El silencio en el departamento de Jackie no era nuevo, pero esa noche tenía una textura distinta. No era el que acompaña la soledad por elección, ni el de la rutina. Era ese que queda cuando una tormenta se retira… y lo que persiste no es la calma, sino la duda de si algo sigue en pie.

Jackie se sentó en el borde del sofá, con el cabello aún húmedo por una ducha que no logró aliviarle el pecho. Miraba el suelo, pero su mente seguía atrapada en la iglesia. En ese instante en que Marco —Pedro— la miró como a una extraña. En el temblor de su voz al acusarla. En su reproche: que quizá por eso ella nunca quiso casarse con él.

Lo amaba. Siempre lo había amado. Desde aquel primer invierno en que él, torpe y dulce, la miró como si descubriera algo sagrado.
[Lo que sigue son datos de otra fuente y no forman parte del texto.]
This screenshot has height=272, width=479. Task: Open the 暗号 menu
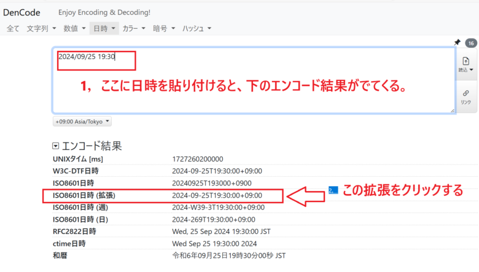[x=164, y=28]
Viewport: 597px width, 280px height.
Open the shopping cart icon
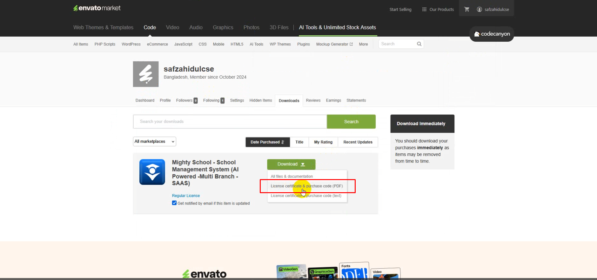tap(466, 10)
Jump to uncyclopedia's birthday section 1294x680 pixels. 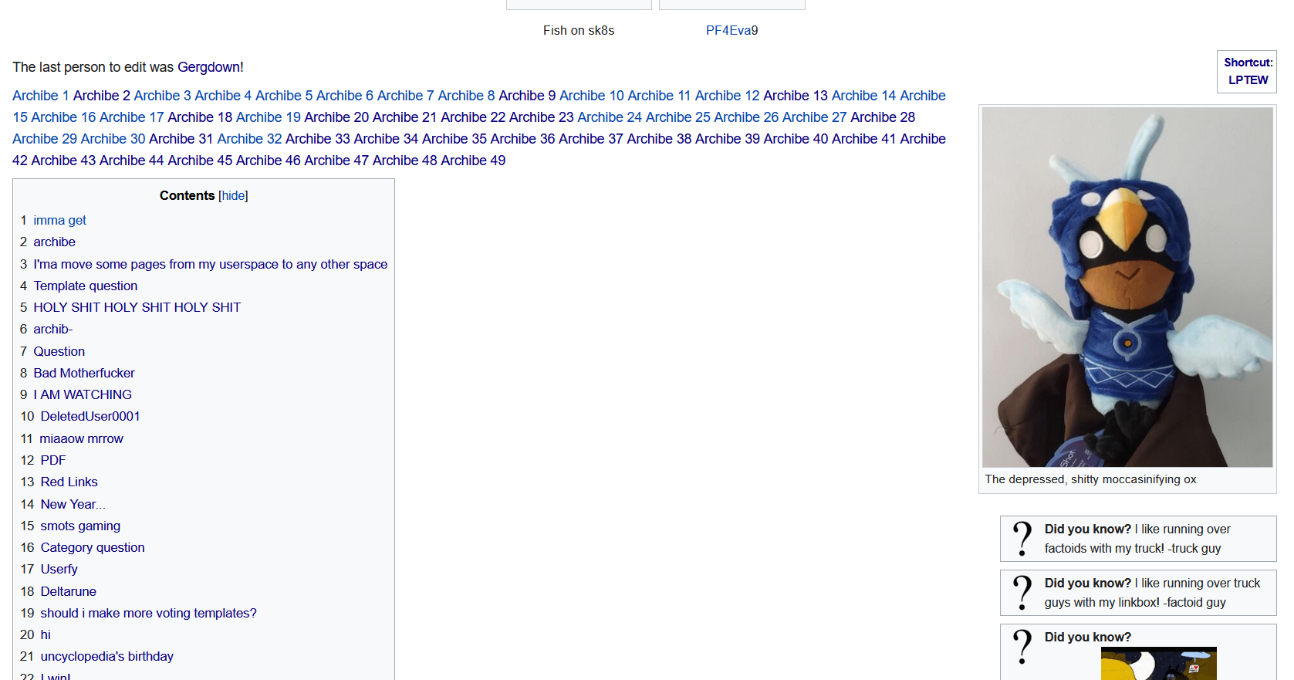click(106, 656)
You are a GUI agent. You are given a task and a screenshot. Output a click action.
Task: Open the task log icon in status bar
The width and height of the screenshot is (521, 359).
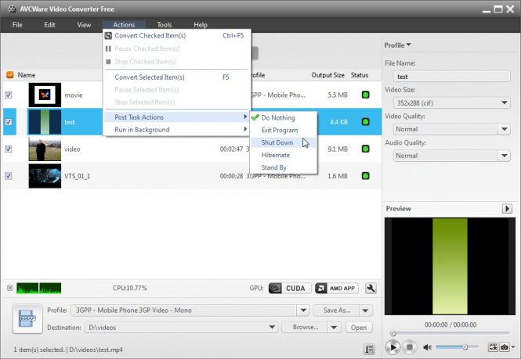tap(369, 349)
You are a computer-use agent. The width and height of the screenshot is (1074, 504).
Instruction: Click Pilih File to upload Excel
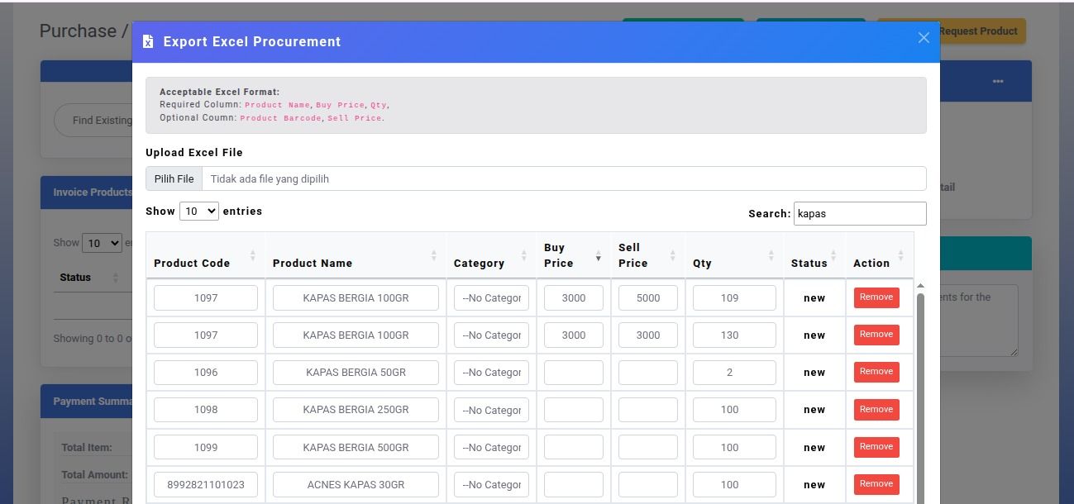point(174,178)
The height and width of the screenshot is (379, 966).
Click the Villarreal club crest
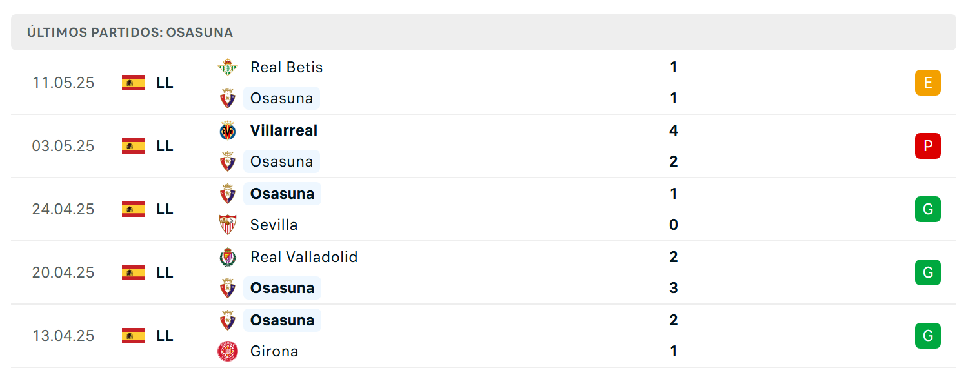click(x=228, y=130)
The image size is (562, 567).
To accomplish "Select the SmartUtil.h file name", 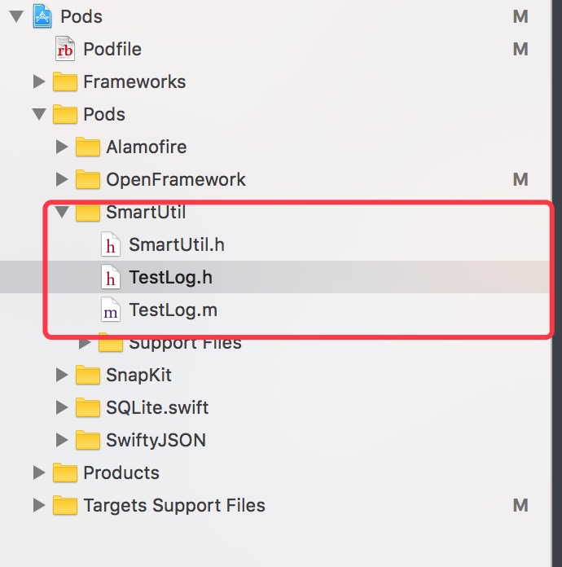I will click(177, 245).
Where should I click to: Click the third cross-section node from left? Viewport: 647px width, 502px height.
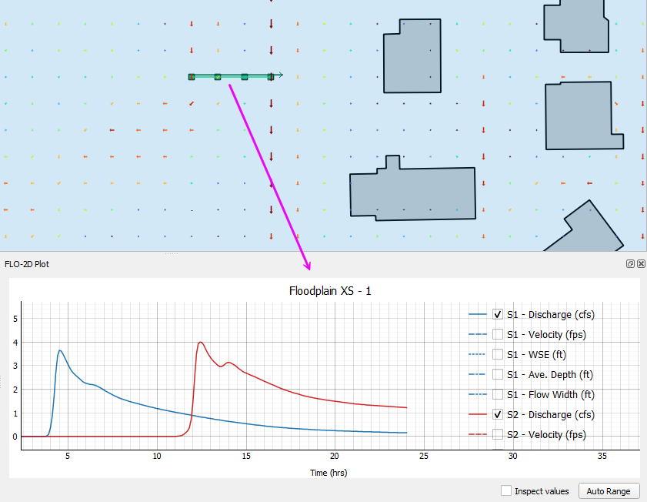point(245,77)
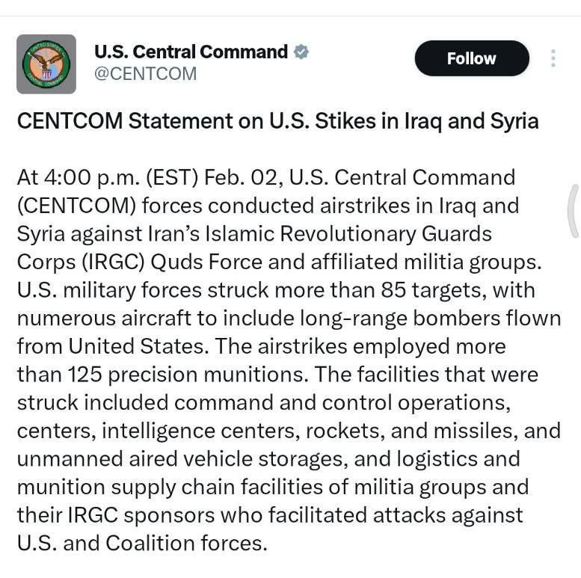Screen dimensions: 581x578
Task: Open the U.S. Central Command display name
Action: coord(191,52)
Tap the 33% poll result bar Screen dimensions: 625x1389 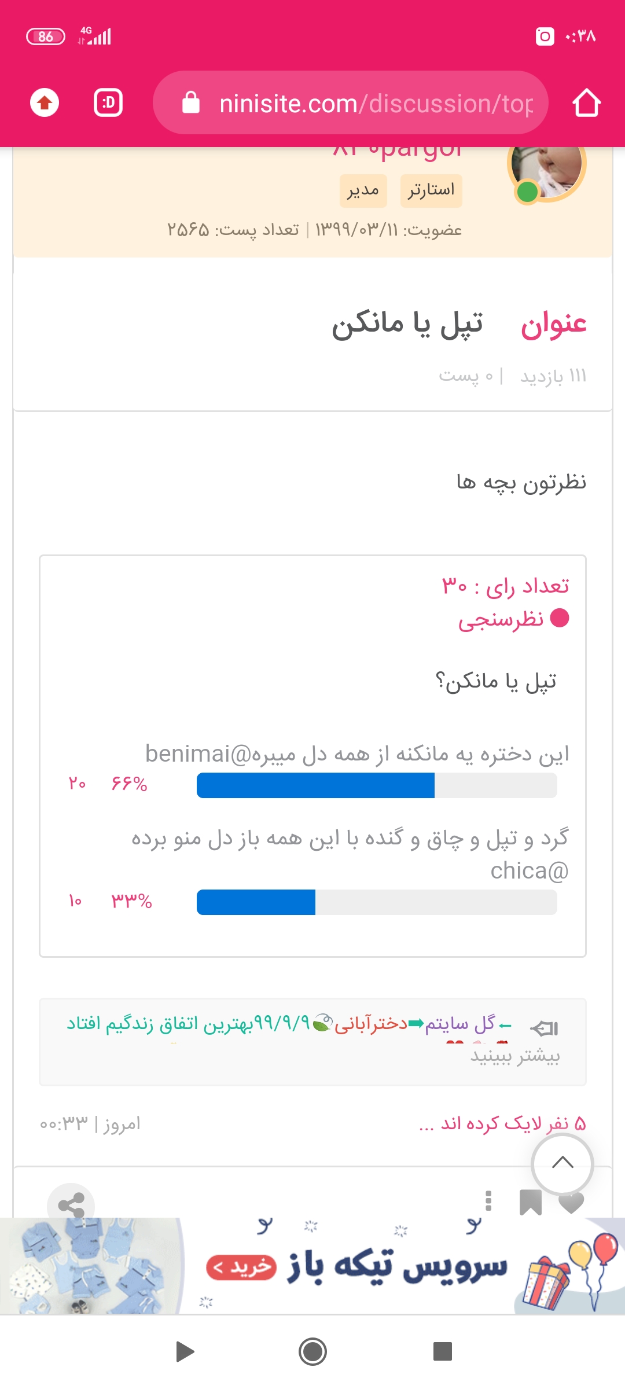pos(377,902)
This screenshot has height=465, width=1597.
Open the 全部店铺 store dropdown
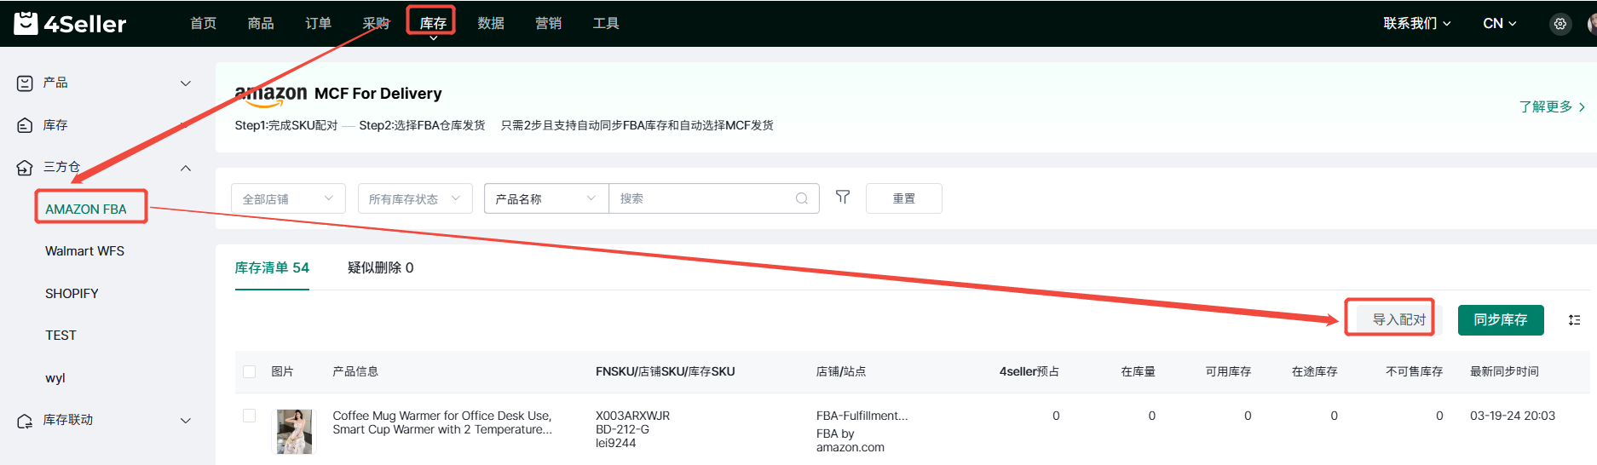coord(287,198)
Pero ahora… ya no sabía si ese hombre seguía ahí. O si el nombre de Pedro había borrado todo lo que fueron.

Apretó entre los dedos una manta del sofá, como buscando en su textura una respuesta.

—¿Y si ya no puede verme igual? —murmuró para sí—. ¿Y si no logra perdonarme por callar?

Recordó su última mirada. Ese rostro tantas veces besado, ahora endurecido por preguntas sin respuesta. No lo culpaba. No podía. Pero el dolor no por eso cortaba menos.

Se levantó. Caminó hacia el ventanal. Quito dormía lentamente bajo un cielo nublado. Una ciudad que lo había visto todo: nacimientos, rupturas, verdades reveladas.

—¿Será este… el final? —susurró.

Entonces, un golpe seco en la puerta. No fuerte. No urgente. El tipo de toque que da alguien que ya no espera ser bienvenido, pero no puede seguir alejándose.

El corazón le dio un vuelco. Dudó.

Abrió.

Y ahí estaba él.

No Pedro. No un extraño. Marco. Cansado. Con los labios tensos. Sin escudos. Solo él.

—¿Puedo pasar? —preguntó con voz ronca.

Ella no respondió. Retrocedió un paso y dejó el espacio libre.

Él entró. Entre ambos, nada más que lo esencial: dos personas que no sabían cómo empezar… pero sabían que no podían fingir que no existían.

La puerta se cerró tras él. Y con ese gesto, se abrió la posibilidad de una conversación que podía cambiarlo todo.

—Gracias —murmuró.

Se sentaron en el sofá. El mismo donde alguna vez hablaron de viajes, de hijos, de sueños blancos. Ahora, entre ellos, solo silencio. Pero no hostil. Silencio de espera.